Acta Pacis Westphalicae II B 2 : Die französischen Korrespondenzen, Band 2: 1645 / Franz Bosbach unter Benutzung der Vorarbeiten von Kriemhild Goronzy und unter Mithilfe von Rita Bohlen
Beilage
AE , CP All. 45 fol. 32–35: Longueville, d’Avaux und Servien an Brasset, Münster 1645
Oktober 13, Kopie:
Nous croyons que vous n’aurez pas esté moins scandalisé que nous de cette addition qui a
esté faictes aux responces de |:Messieurs les Estatz:| sur les douze poinctz qui leur avoient
esté présentez par leurs députez
l’estonnement où elle nous a mis, a esté de l’avoir treuvée hors ligne et après la signature
de tous les commissaires, ce qui nous a faict croire qu’elle a esté adjoustée sans le
consentement de |:monsieur le prince d’Orange:| et peult-estre mesme contre son advis
aussy bien que contre celuy des plus sages du pays, veu qu’elle n’est pas de son stille ny
conforme à tout ce qui a accoustumé de partir de sa prudence.
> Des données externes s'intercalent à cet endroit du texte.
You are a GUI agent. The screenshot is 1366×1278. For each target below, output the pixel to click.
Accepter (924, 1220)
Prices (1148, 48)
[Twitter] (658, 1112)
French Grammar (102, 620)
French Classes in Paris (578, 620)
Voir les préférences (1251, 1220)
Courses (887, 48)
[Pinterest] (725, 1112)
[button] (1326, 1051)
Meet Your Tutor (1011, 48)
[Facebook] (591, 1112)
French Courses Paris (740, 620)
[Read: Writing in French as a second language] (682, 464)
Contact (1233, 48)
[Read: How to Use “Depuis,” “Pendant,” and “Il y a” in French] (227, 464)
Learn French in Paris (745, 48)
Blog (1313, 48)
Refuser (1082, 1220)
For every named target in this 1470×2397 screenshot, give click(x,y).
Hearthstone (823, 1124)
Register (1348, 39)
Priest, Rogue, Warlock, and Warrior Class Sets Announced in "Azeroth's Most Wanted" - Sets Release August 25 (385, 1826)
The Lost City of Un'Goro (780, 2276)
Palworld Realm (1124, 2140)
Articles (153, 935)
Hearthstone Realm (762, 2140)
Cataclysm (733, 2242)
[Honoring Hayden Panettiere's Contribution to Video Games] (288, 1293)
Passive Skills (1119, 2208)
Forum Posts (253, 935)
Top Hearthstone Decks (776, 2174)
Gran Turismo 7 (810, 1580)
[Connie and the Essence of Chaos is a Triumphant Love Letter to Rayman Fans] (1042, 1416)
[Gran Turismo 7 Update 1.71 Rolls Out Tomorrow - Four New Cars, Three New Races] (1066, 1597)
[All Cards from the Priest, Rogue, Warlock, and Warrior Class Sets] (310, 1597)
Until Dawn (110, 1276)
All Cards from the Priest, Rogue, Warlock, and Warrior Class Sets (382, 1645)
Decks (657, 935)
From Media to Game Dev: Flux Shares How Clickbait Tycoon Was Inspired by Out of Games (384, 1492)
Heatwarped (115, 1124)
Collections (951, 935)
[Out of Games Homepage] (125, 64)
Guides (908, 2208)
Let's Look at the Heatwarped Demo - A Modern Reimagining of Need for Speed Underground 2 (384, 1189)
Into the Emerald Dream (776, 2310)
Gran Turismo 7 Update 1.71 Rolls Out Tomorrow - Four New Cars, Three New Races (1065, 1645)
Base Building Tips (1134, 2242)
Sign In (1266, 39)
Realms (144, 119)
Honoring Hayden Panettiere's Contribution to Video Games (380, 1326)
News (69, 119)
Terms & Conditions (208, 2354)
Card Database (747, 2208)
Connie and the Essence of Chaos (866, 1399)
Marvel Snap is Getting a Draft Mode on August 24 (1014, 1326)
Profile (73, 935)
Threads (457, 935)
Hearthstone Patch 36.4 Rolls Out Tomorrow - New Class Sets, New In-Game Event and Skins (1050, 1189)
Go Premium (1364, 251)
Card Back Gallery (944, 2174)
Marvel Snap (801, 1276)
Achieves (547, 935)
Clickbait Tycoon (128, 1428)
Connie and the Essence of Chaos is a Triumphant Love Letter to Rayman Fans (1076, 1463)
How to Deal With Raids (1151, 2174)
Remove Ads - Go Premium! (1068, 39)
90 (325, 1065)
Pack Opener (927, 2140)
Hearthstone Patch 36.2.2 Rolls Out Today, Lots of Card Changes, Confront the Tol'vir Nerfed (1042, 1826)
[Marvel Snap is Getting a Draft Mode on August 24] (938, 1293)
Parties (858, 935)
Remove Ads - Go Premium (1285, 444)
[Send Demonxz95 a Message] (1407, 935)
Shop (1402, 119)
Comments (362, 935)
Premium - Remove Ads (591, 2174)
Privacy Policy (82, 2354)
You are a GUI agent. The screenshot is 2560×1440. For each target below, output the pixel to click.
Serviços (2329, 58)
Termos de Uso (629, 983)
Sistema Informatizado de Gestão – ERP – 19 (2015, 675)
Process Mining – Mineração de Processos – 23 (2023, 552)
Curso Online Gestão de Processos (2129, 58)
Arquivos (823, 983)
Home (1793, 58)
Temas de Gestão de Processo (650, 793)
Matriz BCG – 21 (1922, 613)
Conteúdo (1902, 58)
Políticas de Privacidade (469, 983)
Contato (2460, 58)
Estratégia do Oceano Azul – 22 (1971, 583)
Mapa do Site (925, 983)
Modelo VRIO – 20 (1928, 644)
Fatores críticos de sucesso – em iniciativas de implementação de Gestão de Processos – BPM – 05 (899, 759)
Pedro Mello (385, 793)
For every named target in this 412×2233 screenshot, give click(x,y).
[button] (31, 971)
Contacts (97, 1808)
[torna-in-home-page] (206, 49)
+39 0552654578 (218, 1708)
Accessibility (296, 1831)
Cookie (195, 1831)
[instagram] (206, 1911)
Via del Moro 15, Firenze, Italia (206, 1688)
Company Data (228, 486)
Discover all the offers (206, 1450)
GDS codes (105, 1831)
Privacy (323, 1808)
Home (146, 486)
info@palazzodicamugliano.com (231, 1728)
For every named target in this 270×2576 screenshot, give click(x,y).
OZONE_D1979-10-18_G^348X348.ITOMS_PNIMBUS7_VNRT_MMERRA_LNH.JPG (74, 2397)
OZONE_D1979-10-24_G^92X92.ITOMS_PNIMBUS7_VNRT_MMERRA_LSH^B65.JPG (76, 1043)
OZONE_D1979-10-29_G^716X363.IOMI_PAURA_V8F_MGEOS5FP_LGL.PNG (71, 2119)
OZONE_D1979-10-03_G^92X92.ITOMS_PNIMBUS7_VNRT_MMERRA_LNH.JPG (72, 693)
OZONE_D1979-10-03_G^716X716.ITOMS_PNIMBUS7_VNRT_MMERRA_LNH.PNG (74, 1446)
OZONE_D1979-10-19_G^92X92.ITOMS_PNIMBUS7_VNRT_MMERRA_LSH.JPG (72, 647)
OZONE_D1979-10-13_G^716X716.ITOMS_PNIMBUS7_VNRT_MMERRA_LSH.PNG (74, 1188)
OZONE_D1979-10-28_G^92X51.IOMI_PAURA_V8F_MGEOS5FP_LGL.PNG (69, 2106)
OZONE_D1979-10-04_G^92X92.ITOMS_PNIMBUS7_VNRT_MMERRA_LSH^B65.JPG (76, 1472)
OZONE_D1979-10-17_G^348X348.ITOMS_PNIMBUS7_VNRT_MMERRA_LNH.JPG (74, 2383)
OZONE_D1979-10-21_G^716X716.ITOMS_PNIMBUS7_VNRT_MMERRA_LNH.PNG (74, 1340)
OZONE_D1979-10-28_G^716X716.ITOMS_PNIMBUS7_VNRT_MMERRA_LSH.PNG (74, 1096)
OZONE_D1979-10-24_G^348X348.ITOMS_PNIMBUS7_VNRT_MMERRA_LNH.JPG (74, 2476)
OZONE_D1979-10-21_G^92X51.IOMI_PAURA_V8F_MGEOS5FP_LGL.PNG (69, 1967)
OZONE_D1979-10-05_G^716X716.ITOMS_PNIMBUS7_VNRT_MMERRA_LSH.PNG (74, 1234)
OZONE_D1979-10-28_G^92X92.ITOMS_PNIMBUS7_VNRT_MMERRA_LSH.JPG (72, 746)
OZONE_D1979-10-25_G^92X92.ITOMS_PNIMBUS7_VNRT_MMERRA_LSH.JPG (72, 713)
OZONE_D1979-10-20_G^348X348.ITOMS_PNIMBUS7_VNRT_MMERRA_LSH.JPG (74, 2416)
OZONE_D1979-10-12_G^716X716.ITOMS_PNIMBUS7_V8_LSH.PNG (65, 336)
Nous n’en prenons point
de motion non plus que vous, mais nous ne sçavons pas sur quoy se fondent les Messieurs
de s’accoustumer sy fort à nous faire des menaces. Vous pourrez bien asseurer en tous les
lieux où l’occasion requerra que vous en parliez, que cette méthode ne leur réussira
jamais, et que nous ne sommes pas d’humeur estans chargez des affaires d’un puissant
royaume de nous laisser mener de la sorte, sur les moindres difficultez qui se présentent
ou dans la négotiation pour sçavoir sy on doibt faire |:la paix ou la trefve:| ou dans la
forme des complimens, ou dans les clauses des pouvoirs non seulement des leurs mais des
nostres. Ilz nous menacent d’abord sy on ne faict tout ce qu’ilz veullent |:de traiter seulz
sans la France:|. Nous sçavons bien comme nous leur avons dict aultresfois bien
clairement parlant à eux que |:leur alliance est utile à la France, mais:| ilz doivent aussy
recognoistre que celle de la France leur est nécessaire, advantageuse et honorable, et que
nous serions indignes de mesnager les intérestz d’un grand Estat sy les inconvéniens
qu’on nous veult faire sy souvent appréhender nous portoient légèrement à faire des
choses injustes et que nous ne debvrions pas faire grand fondement sur les traitez que la
France a faictz avec eux sy le moindre refus des nouveautez qu’ilz demandent les pouvoit
disposer de les rompre. Nous sçavons bien que s’ilz estoient capables d’exécuter cette
résolution dont ilz parlent sy souvent, ilz seroient les premiers à s’en repentir, aussy est-ce
plustost le mal qu’ilz en recevroient que le nostre propre qui nous oblige de la condemner
et qui nous faict croire qu’on doibt de part et d’aultre rejetter ces pensées peu propres à
conserver l’union qui doibt estre et paroistre entre nous dans le cours de cette
négotiation. Avant que |:l’Estat des provinces unies eust esté fondé la France:| a subsisté
par ses propres forces et s’est deffendue contre de puissans ennemis qui ne l’ont point
ruynée. |:Mais les Provinces-Unies:| n’ont point encor esprouvé le désordre où tomberoit
leur Estat s’il estoit privé de l’assistance et de l’amitié d’un puissant royaume qui a sy
libérallement contribué jusqu’icy ses hommes et son argent pour l’establissement de sa
liberté et l’augmentation de sa grandeur. Dieu veuille qu’ilz ne facent jamais une sy
fascheuse expérience dont il nous ariveroit bien quelque préjudice, mais non pas esgal à la
ruyne qu’elle causeroit parmy eux.
Plus nous considérons cette addition, plus nous la treuvons déraisonnable. Premièrement
ilz veullent adjouster dans leur pouvoir une qualité nouvelle qu’ilz n’ont point accoustu-
mé de prendre et veullent que nous retranchions du nostre celle dont nous sommes en
pocession depuis deux ans que nous avons commencé de prendre en traictant avec eux,
qu’on a accoustumé en France de donner à tous ceux qu’on envoye dans les pays
estrangers pour traicter des affaires d’importance, et que par conséquent nous ne
pourrions à présent quitter sans une espèce de honte et sans nous desgrader à la veue de la
plus célèbre assemblée qui ayt jamais esté convocquée.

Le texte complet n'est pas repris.